Plants hold the secret to mitigating climate change

Everyone knows that plants need light. Few people, however, know that carefully studying how plants use light and how efficiently they use it can make an important contribution to mitigating the effects of climate change.

  Photos by: Nicolás Jacob / Leonardo Parra
By: Inés Elvira Ospina


If worldwide emissions of greenhouse gases (GHG) are not reduced by the year 2100, Colombia and many other places in the world will face terrible difficulties. Rising sea levels would threaten coastal towns and cities; snowcaps would melt, and the moorlands on our high plateaus, the predominant source of potable water for our towns and cities, would be significantly reduced in size.

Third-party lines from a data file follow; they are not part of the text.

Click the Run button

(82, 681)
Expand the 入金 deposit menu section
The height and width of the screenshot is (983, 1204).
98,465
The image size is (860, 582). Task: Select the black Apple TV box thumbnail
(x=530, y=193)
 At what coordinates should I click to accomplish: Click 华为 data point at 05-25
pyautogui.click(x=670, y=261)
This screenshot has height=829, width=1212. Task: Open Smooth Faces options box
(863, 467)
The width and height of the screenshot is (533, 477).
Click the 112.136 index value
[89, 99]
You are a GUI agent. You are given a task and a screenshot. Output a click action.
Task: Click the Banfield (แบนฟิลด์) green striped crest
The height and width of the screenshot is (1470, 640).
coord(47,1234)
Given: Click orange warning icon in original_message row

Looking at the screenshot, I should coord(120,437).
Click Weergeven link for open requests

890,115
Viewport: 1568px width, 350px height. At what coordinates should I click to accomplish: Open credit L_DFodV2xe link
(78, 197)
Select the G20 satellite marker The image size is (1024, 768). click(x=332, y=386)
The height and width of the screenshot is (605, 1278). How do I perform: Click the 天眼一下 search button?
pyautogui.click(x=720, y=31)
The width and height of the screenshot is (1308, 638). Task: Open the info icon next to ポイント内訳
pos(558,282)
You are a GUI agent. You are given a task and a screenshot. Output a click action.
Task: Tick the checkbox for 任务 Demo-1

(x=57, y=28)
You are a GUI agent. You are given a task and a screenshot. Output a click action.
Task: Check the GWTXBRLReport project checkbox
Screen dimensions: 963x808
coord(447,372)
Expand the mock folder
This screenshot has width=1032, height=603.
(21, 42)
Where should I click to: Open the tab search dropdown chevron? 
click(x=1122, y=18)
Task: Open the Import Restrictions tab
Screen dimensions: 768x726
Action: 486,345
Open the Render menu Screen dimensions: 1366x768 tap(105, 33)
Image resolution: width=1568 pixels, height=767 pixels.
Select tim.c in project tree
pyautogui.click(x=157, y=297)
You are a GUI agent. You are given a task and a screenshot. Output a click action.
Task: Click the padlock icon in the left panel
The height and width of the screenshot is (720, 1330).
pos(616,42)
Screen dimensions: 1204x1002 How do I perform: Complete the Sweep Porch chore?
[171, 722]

These are the warnings found in New Scenarios of Climate Change for Colombia 2011-2100, a study conducted by the Institute of Hydrology, Meteorology, and Environmental Studies -IDEAM), with United Nations assistance, which describes the changes that will be produced by the emission of GHG in Colombia throughout the present century.

Time for research

These kinds of warnings make plant research a priority, since plants absorb carbon dioxide from the air through the process of photosynthesis, fix it, and turn it into biomass, counteracting global warming.

“More detailed knowledge will allow us to better manage our forests to mitigate the effects of GHG. Much immediate knowledge can come out of research that seems very basic and lacking in practical applications, but this can lead to innovation and new ideas,” says Camilo Rey Sánchez, forest engineer and researcher on the project carried out by the Group on Functional and Ecosystemic Ecology of the Faculty of Natural Sciences and Mathematics of the Universidad del Rosario.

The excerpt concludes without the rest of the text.